Opinion
2014-UP-286
07-16-2014
Benjamin L. Cooper, Respondent, v. State of South Carolina, Petitioner. Appellate Case No. 2010-181646
Deputy Chief Appellate Defender Wanda H. Carter, of Columbia, for Respondent. Attorney General Alan McCrory Wilson, Chief Deputy Attorney General John W. McIntosh, Senior Assistant Deputy Attorney General Salley W. Elliott, and Assistant Attorney General Christina J. Catoe, all of Columbia, for Petitioner.
UNPUBLISHED OPINION
Heard June 10, 2014.
Appeal From Georgetown County Larry B. Hyman Jr., Circuit Court Judge.
Deputy Chief Appellate Defender Wanda H. Carter, of Columbia, for Respondent.

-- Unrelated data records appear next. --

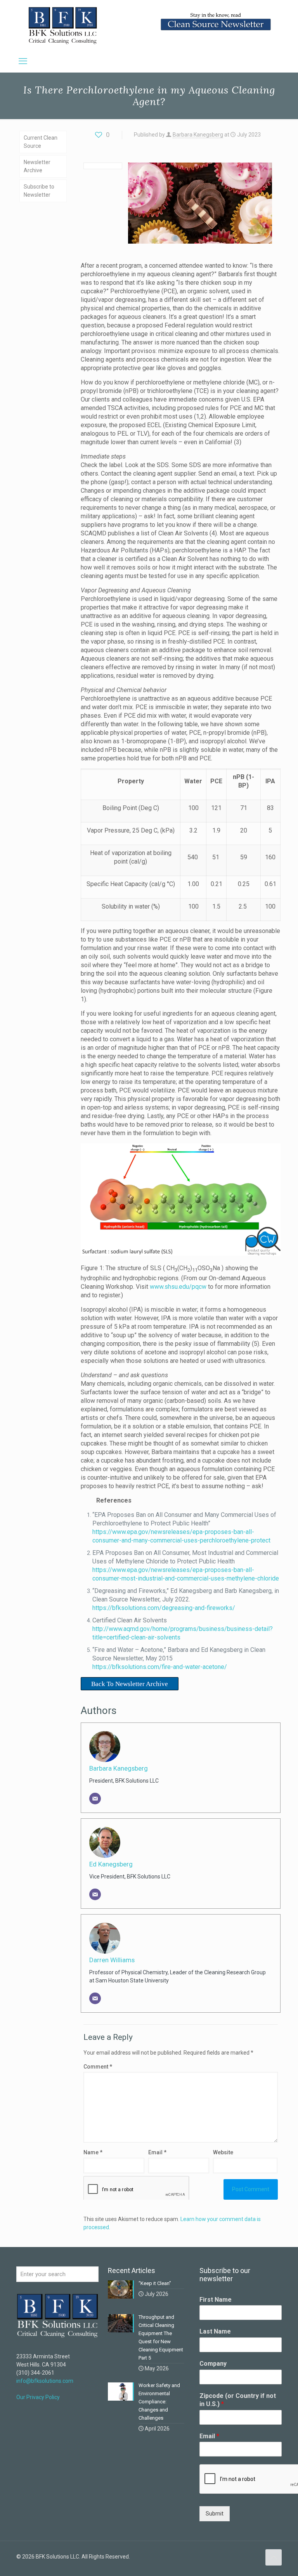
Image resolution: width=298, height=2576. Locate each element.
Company (213, 2363)
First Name (215, 2299)
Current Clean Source (40, 142)
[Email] (95, 1798)
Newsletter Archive (37, 166)
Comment (97, 2067)
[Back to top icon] (273, 2557)
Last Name (215, 2331)
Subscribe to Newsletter (39, 191)
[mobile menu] (22, 61)
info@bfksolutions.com (44, 2381)
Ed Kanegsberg (111, 1864)
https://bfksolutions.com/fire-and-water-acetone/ (159, 1667)
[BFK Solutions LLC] (62, 25)
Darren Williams (112, 1960)
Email (209, 2436)
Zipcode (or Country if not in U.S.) (237, 2400)
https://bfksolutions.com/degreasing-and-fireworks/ (163, 1608)
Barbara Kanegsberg (198, 135)
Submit (215, 2513)
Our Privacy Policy (38, 2397)
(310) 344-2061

Attorney General Alan McCrory Wilson, Chief Deputy Attorney General John W. McIntosh, Senior Assistant Deputy Attorney General Salley W. Elliott, and Assistant Attorney General Christina J. Catoe, all of Columbia, for Petitioner.
PER CURIAM:
Benjamin Cooper petitioned the post-conviction relief (PCR) court for a new trial, arguing, in relevant part, the plea court's colloquy did not conform to Boykin v. Alabama. The PCR court agreed and granted Cooper a new trial. On appeal, the State argues the PCR court erred in granting a new trial because, based on the entirety of the record, it is evident Cooper's guilty plea was entered into voluntarily and intelligently. We disagree and affirm the PCR court pursuant to Rule 220(b), SCACR, and the following authorities: Edwards v. State, 392 S.C. 449, 455, 710 S.E.2d 60, 64 (2011) ("In reviewing a PCR court's decision, an appellate court is concerned only with whether there is any evidence of probative value that supports the decision."); id. ("The appellate court will reverse the PCR court only where there is either no probative evidence to support the decision or the decision was controlled by an error of law."); Roddy v. State, 339 S.C. 29, 33, 528 S.E.2d 418, 421 (2000) ("To find a guilty plea is voluntarily and knowingly entered into, the record must establish the defendant had a full understanding of the consequences of his plea and the charges against him." (citing Boykin v. Alabama, 395 U.S. 238 (1969))); id. at 33, 528 S.E.2d at 420 (2000) ("[T]he voluntariness of a guilty plea is not determined by an examination of a specific inquiry made by the sentencing [court] alone, but is determined from both the record made at the time of the entry of the guilty plea, and also from the record of the PCR hearing."); Pittman v. State, 337 S.C. 597, 600–01, 524 S.E.2d 623, 625 (1999) (finding the plea court's deficient plea colloquy and incomplete sentencing sheet indicated the petitioner's plea was not voluntary, intelligent, and knowing); id. (finding a deficient plea colloquy between the court and a defendant was not cured by other evidence in the record).
395 U.S. 238, 242–43 (1969) (finding the trial court, in accepting a guilty plea, must make an affirmative showing on the record that the accused entered into the guilty plea intelligently and voluntarily).
AFFIRMED.
FEW, C.J., and SHORT and GEATHERS, JJ., concur.